You are not logged in.
I've been experiencing an error that typically starts with a "PCIe link lost" error or an "illegal qc_active transition" error.
Originally these errors were causing hangups that led to a reboot, and on reboot I would often see hardware errors until I did a cold start. Through a significant amount of troubleshooting I was able to stabilize my system such that it does not reboot or freeze after a PCIe link lost error. However, the link lost errors are still fairly disruptive as they cause my NIC to drop out, and needs manual intervention to recover them. So I'm looking to eliminate that while minimizing any performance lost (eg from downclocking RAM)
You will see in the logs below that the drive my system is installed on (ata6) also fails, but is able to re-establish the connection on it's own.
I have the following cmdline applied:
BOOT_IMAGE=/vmlinuz-linux root=UUID=bc19042c-984a-411a-ab5b-9784d244bb0c rw loglevel=3 pcie_port_pm=off pcie_aspm.policy=performance processor.max_cstate=1 amd_iommu=offamd_iommu=off was added as an attempt to make recovery of the NIC cleaner however it still required I run modprobe igb to reconnect the NIC.
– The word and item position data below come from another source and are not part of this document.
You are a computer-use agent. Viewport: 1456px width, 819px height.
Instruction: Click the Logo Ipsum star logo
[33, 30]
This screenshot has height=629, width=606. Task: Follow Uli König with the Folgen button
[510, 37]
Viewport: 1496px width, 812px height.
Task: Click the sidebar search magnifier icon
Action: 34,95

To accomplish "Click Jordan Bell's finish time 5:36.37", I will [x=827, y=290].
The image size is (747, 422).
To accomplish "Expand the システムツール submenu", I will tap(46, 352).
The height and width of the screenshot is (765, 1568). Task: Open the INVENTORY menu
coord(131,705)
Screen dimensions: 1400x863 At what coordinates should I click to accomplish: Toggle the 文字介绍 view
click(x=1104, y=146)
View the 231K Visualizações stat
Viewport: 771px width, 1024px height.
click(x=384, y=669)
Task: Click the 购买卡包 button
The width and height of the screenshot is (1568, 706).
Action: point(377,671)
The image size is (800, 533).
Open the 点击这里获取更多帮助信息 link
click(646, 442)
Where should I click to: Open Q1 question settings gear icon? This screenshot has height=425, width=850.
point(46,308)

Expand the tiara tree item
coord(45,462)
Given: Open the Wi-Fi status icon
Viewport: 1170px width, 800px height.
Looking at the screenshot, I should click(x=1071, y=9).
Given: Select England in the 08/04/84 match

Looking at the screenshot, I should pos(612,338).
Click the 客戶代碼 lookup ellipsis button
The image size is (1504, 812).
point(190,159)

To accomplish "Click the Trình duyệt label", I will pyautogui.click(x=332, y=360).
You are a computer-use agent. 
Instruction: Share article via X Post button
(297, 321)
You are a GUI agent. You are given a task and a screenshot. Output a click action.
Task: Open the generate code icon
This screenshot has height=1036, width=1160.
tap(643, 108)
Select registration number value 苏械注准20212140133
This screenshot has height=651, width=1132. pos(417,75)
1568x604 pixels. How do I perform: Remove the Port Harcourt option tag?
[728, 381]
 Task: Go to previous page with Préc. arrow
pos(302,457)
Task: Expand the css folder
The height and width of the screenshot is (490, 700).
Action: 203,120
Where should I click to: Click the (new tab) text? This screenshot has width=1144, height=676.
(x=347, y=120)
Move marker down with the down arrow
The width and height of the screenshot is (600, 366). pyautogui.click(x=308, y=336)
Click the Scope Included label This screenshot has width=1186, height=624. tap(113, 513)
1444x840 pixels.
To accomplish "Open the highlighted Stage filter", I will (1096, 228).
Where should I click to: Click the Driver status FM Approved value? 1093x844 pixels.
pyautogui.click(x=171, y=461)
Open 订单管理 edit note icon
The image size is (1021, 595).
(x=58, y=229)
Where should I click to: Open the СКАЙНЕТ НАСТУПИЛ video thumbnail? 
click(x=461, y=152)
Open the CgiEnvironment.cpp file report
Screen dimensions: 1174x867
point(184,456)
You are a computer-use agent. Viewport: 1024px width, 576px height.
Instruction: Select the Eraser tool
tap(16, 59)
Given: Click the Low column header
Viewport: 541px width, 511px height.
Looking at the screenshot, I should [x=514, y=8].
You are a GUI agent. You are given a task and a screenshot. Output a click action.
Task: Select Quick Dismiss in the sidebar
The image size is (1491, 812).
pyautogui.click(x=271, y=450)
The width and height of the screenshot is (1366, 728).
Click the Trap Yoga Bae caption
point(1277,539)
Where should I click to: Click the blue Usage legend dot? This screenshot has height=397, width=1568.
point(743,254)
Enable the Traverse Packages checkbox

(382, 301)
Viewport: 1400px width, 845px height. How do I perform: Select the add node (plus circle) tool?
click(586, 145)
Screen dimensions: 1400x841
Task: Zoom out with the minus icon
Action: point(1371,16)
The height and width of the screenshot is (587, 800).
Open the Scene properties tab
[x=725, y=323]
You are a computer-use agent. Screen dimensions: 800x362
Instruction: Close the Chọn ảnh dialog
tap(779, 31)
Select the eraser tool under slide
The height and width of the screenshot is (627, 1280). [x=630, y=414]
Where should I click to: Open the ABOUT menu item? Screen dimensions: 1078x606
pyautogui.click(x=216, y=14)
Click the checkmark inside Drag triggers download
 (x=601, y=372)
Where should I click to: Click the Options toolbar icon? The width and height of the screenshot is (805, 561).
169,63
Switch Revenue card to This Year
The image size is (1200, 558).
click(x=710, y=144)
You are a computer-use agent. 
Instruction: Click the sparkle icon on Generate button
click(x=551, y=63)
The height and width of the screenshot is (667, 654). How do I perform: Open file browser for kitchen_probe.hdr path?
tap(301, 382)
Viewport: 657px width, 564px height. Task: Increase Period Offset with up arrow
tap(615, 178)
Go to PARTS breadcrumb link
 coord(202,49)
And the following BIOS settings applied:
Global C States off
PBO Off - enabling PBO alone results in reboots again
DF C states off
XMP Disabled with manually set values for:
- MCLK = 3600
- FCLK = 1800
- VDDG_IOD = 1.05 VSOC
- CCD = 900 mV
- VSOC = 1.10 V
- tCAS-tRCD-tRP-tRAS = 18-22-22-44
- All other subtimings still on auto
The longest session without a PCIe link lost was with XMP disabled. However it was 6 hours, and I've had them as infrequent as 4 hours in, so it was possibly just luck that an error did not occur.
I am dual booting with my windows installation on an entirely separate physical drive from Arch, and arch lives on a 500GB partition on my 4TB SATA SSD drive. This drive is only accessed by windows for some games, and it's ~50-60% full. Windows has been entirely stable for me and I have not seen any WHEA errors even after an overnight CoreCycler run. I confirmed powercfg /H is set to disabled in windows using powercfg /a.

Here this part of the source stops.